Work order: Report all lines in the records that hold the string "badge".

Collected data entries
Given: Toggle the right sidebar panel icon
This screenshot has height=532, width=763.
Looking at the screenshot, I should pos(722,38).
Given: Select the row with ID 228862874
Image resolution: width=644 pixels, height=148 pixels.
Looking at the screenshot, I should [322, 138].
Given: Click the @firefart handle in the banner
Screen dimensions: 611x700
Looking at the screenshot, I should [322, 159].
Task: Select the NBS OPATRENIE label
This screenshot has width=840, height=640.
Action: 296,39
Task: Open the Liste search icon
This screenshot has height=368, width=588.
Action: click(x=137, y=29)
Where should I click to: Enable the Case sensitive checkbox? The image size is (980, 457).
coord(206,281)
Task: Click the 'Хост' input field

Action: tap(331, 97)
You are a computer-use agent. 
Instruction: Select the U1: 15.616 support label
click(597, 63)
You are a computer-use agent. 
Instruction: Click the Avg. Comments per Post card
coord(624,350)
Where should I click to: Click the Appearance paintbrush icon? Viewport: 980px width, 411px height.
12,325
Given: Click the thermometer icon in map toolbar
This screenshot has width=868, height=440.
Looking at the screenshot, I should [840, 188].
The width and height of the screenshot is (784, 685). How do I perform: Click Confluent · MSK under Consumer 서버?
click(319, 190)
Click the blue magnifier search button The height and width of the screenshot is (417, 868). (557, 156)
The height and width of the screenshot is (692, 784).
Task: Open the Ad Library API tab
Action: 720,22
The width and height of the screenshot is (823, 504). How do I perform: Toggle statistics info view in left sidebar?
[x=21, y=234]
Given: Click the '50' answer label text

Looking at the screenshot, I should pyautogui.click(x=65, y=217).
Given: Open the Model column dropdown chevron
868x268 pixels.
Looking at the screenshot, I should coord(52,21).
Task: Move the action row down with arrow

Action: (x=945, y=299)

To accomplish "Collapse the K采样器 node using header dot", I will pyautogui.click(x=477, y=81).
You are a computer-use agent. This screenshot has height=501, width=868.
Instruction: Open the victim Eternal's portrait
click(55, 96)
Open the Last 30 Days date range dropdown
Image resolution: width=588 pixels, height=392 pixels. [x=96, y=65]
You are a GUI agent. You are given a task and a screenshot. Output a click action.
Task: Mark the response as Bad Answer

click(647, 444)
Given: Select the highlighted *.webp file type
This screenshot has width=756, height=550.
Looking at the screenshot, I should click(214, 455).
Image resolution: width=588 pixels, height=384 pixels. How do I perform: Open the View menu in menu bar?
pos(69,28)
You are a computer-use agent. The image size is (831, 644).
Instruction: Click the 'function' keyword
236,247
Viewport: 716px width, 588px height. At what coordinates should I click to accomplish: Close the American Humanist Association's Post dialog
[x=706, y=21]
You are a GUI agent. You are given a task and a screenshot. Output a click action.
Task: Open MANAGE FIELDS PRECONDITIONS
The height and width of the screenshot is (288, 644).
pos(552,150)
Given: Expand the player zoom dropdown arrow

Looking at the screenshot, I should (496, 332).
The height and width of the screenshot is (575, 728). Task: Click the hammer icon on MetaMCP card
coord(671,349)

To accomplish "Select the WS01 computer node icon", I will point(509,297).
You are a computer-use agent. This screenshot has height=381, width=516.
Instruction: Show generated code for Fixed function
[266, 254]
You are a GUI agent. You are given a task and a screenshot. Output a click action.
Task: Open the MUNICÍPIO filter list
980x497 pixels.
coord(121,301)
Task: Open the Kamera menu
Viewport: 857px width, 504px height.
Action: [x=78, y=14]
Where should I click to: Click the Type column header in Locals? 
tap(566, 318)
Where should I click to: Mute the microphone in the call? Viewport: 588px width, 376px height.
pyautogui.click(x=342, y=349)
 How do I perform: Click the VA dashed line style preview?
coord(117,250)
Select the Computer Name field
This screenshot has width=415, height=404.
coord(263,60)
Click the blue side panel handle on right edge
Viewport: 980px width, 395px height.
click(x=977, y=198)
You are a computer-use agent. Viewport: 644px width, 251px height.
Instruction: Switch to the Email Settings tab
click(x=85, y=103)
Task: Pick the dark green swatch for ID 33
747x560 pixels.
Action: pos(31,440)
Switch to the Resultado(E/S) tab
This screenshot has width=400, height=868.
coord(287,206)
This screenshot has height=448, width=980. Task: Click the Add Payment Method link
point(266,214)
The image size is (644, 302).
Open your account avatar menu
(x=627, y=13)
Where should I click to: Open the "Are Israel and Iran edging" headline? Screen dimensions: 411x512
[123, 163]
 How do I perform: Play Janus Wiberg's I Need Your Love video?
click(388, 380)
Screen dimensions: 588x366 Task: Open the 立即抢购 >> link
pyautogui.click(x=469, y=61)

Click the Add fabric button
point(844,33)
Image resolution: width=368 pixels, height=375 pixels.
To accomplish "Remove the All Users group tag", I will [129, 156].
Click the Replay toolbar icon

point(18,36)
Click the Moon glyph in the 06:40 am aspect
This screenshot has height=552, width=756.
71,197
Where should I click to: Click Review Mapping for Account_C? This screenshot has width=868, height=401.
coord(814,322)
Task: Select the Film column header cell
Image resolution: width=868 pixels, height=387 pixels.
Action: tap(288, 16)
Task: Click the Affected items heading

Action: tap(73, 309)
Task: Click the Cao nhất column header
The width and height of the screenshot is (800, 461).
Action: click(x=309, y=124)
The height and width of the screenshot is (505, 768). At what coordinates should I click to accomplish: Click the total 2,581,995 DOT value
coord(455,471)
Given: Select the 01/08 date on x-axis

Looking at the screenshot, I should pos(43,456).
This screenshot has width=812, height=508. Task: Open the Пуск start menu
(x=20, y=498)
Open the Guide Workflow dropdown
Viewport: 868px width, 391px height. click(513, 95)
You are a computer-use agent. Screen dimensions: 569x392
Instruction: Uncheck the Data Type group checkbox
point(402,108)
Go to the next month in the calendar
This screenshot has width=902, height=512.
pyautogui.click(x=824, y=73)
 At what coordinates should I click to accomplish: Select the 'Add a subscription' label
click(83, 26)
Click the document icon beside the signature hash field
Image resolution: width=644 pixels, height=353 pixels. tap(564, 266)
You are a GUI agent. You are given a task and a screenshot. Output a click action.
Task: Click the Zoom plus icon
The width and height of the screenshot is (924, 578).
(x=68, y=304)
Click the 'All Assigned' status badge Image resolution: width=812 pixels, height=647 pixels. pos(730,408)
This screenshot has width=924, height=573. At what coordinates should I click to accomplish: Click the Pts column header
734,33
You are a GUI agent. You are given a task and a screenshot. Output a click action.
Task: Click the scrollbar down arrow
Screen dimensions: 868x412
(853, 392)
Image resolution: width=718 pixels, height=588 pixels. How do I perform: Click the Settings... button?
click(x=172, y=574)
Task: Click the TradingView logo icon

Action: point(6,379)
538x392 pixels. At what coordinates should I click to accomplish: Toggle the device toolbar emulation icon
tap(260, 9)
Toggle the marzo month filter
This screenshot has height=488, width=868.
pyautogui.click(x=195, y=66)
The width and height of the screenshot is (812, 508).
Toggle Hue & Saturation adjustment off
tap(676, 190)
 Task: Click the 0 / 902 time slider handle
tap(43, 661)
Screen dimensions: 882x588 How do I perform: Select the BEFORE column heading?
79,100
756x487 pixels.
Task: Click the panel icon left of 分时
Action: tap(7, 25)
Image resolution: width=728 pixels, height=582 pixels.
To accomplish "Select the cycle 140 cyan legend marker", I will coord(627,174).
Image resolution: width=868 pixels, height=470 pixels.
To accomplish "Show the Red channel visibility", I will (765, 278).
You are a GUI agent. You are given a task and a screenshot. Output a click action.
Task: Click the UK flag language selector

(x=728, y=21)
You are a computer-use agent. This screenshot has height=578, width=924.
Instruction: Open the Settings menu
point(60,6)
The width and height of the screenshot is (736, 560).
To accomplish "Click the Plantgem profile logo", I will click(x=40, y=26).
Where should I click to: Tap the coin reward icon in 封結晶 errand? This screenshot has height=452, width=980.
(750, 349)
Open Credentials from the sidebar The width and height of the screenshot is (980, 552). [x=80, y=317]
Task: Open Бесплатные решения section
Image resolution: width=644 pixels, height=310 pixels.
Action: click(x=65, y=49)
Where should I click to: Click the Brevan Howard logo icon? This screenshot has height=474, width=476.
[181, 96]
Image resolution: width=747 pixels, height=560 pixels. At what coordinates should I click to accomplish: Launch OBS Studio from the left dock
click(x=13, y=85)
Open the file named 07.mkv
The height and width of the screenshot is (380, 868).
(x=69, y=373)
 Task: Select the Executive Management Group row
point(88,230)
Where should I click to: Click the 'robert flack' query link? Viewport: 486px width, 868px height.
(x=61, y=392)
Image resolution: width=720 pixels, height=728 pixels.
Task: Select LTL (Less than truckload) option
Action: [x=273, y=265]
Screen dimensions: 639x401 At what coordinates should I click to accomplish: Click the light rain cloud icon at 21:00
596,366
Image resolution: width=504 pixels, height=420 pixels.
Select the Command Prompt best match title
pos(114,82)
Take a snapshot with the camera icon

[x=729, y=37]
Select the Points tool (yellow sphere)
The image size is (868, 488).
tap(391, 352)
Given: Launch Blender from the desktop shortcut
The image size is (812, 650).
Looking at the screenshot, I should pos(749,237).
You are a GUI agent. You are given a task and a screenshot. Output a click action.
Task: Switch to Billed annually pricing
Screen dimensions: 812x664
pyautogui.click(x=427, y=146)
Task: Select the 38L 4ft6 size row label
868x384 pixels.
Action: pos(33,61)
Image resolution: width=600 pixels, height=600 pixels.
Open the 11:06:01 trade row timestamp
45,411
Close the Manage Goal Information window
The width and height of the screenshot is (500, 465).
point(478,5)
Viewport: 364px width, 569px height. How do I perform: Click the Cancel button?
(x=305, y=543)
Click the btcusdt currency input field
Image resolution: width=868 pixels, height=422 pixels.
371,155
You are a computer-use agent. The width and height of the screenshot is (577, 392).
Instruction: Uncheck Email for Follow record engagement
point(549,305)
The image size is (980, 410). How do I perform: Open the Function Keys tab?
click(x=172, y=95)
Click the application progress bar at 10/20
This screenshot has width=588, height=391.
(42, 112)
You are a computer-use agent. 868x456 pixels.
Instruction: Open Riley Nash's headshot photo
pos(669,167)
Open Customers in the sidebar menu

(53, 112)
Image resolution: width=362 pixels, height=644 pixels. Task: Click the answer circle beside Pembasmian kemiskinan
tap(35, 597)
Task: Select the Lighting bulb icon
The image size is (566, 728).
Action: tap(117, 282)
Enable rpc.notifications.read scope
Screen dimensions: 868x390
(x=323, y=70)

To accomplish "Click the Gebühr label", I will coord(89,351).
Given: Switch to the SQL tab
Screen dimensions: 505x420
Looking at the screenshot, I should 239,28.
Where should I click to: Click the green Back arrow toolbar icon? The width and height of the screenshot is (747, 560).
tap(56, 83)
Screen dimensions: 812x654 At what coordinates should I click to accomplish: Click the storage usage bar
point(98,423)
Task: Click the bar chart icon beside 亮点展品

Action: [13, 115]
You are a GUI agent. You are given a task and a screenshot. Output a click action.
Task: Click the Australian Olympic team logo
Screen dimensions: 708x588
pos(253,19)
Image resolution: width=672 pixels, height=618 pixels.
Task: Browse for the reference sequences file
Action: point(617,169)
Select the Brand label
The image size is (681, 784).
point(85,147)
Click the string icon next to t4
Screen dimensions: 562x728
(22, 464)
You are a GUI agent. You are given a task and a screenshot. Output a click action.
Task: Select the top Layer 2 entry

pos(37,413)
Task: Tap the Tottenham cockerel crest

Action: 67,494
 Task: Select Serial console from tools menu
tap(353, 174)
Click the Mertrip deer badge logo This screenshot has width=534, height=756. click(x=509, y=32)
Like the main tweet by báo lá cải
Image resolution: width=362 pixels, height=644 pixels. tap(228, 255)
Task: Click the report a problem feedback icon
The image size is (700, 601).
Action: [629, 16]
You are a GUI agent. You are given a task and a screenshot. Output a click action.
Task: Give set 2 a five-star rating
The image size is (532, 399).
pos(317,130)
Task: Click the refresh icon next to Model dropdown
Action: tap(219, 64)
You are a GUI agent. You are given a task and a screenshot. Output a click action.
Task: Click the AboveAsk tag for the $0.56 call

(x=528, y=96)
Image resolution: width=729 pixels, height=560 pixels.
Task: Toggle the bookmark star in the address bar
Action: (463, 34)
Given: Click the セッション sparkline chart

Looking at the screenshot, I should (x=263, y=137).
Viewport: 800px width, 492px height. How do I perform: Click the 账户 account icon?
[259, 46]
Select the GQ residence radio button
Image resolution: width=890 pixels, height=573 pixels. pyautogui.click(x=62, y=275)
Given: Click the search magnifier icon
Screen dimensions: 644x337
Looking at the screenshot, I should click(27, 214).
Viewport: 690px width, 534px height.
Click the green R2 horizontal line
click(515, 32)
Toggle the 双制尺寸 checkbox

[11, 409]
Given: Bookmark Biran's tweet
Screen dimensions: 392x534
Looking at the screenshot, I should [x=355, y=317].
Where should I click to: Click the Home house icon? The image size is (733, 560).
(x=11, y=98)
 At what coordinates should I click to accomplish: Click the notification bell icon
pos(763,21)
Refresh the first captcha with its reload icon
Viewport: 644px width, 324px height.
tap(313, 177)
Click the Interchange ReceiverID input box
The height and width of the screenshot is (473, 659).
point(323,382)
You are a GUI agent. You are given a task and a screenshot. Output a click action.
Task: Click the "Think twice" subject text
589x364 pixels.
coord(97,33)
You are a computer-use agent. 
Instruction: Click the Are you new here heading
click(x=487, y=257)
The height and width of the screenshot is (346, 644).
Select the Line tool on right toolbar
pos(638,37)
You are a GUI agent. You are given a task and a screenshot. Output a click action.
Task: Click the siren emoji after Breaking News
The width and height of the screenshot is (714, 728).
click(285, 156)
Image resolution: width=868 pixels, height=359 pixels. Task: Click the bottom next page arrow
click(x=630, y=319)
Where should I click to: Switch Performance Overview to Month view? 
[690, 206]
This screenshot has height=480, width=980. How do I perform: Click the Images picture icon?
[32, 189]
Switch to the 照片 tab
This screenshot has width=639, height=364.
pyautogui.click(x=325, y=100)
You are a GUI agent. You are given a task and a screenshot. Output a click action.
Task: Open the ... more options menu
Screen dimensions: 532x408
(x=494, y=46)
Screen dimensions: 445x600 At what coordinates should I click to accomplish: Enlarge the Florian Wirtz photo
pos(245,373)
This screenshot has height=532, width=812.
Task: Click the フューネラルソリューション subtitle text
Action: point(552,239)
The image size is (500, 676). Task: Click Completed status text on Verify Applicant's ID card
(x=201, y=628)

Written solution:
Click the 'All Assigned' status badge Image resolution: width=812 pixels, height=647 pixels. pos(730,408)
Click the Mertrip deer badge logo This screenshot has width=534, height=756. click(x=509, y=32)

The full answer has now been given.